Thursday, June 4, 2009

Review – A Thousand Years of Good Prayers

June 4, 2009

A Thousand Years of Good Prayers – U.S., 2007

Wayne Wang’s excellent, well-acted film A Thousand Years of Good Prayers begins with a moment that may reveal more in a glance than many other films do in a five-minute scene. I say “may” because there could be a much more innocent explanation. The moment centers upon a man named Mr. Shi (Henry O) taking his first steps in a long time – if not for the first time in his life - on American soil. As he steps out of the arrival gate, his face does not display even the slightest hint that he recognizes any of the people waiting for loved ones at the terminal. It’s surprising, for one of them calls him “Ba,” the Chinese word for “father.” Mr. Shi, reflecting a combination of both relief and joy, remarks that she looks just as she did when he last saw her twelve years ago. “Impossible,” she replies. It will not be the first time she rejects Mr. Shi’s words. The woman is Mr. Shi’s daughter Yilan (Feihong Yu), and this moment marks the beginning of not only a reunion but also a somewhat failed reconciliation.

In Yilan, Mr. Shi sees a forlorn soul, a lonely, single woman lost in life and in need of guidance. Mr. Shi is happy to offer her that, so he brings up the value of having children and being a parent, as if bringing life into the world is the solution to what he views as his daughter’s feelings of solitude. Yilan, for her part, sees her life as satisfactory, perhaps even wonderful. We may come to a different opinion after seeing all of the events that transpire, but then again we are only seeing her life after the arrival of her father, a man whom she feels obligated to talk to and be respectful towards but in reality has very little emotional connection to. She sees a kind of selfishness behind her father’s comments about parenthood, regardless of her father’s intent. “You think becoming a grandfather will redeem you,” she tells him during one emotional discussion. Soon after that, she tells him she is going out with friends. It’s a lie. She simply feels the need to get away from him. Unfortunately, this need only grows as time goes by, and soon Yilan not so subtly suggests her father explore America without her.

A Thousand Years of Good Prayers relies a great deal on imagery and symbolism. Through these devices, we learn things about the characters that they themselves do not reveal directly. For instance, to mark his luggage, Mr. Shi uses a Red Guard scarf, a remnant of a chaotic time that is never far from his memory. We see Mr. Shi cook dinner for Yilan, only for her not to eat it, an act that many would regard as disrespectful. When Yilan receives a phone call, she leaves the dinner table and walks into her room to converse with the person on the other line. She doesn’t mention who it was. It is clear that Mr. Shi’s role in Yilan’s life does not extend very far. Despite what may be considered impolite actions on Yilan’s part, the film does not make either Yilan or her father out to be completely right or wrong. To do so would be disingenuous, for these are characters that have some pretty serious issues, ones that the film rightly does not pretend can be resolved in just under an hour and a half.

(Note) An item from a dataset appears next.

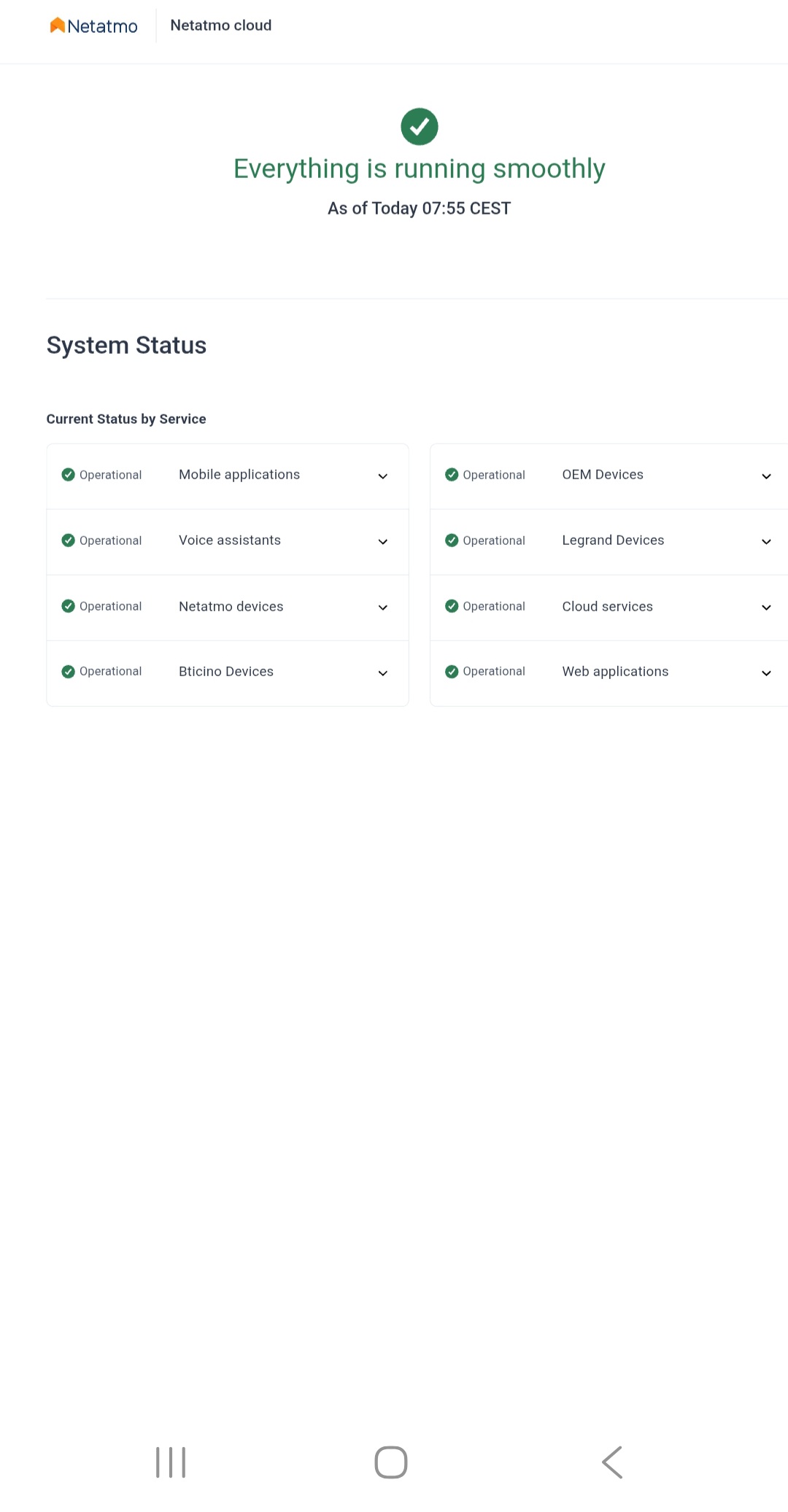Click Web applications operational check icon
The width and height of the screenshot is (788, 1512).
click(452, 672)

One of the things I like about the film is that Mr. Shi is not presented as someone who wallows in his own despair. Instead, he is a character that is completely comfortable on his own. He accepts that his daughter has to work, and in her absence he reads, goes out to buy groceries, has brief conversations with neighbors, and takes walks in the local park. It is there that he forms an interesting friendship with an Iranian woman he only knows as Madame (Vida Ghahremani). Their conversations are a combination of short instances of broken English interrupted by longer moments of Farsi and Mandarin. These moments are not subtitled, and we understand only what these two characters understand. From their conversations, we learn a great deal of general information, their feelings about their children, their hopes for the future, and their professional lives. The two of them form such a bond that Madame reveals a personal tragedy to Mr. Shi. In fact, Madame seems like such a good woman that we, like Mr. Shi, are stunned to hear what has happened to her by the end of the film and why. It simply doesn’t gel with the person that we have seen sitting in the park with Mr. Shi.

And perhaps that’s the point: that we don’t know the people that walk with us through life. Do we believe what they tell us, or do we believe the whispers and innuendos that are said behind our backs? Do we believe that the people who are supposed to love us have our best interests in mind, or do we believe that they have ulterior motives and are only using us to live our their own failed dreams? As the film demonstrates, once unbound, such feelings of mistrust can create an almost impregnable wall between people. That may indeed be the case for Mr. Shi and his daughter. However, I choose to see A Thousand Years of Good Prayers as the beginning of a possible reconciliation. I simply can’t imagine that Mr. Shi will ever stop trying to find the right words, and it that’s true, then there’s hope for the two of them in the end. (on DVD)

4 stars

*A Thousand Years of Good Prayers is in Mandarin, English, and Farsi with English subtitles.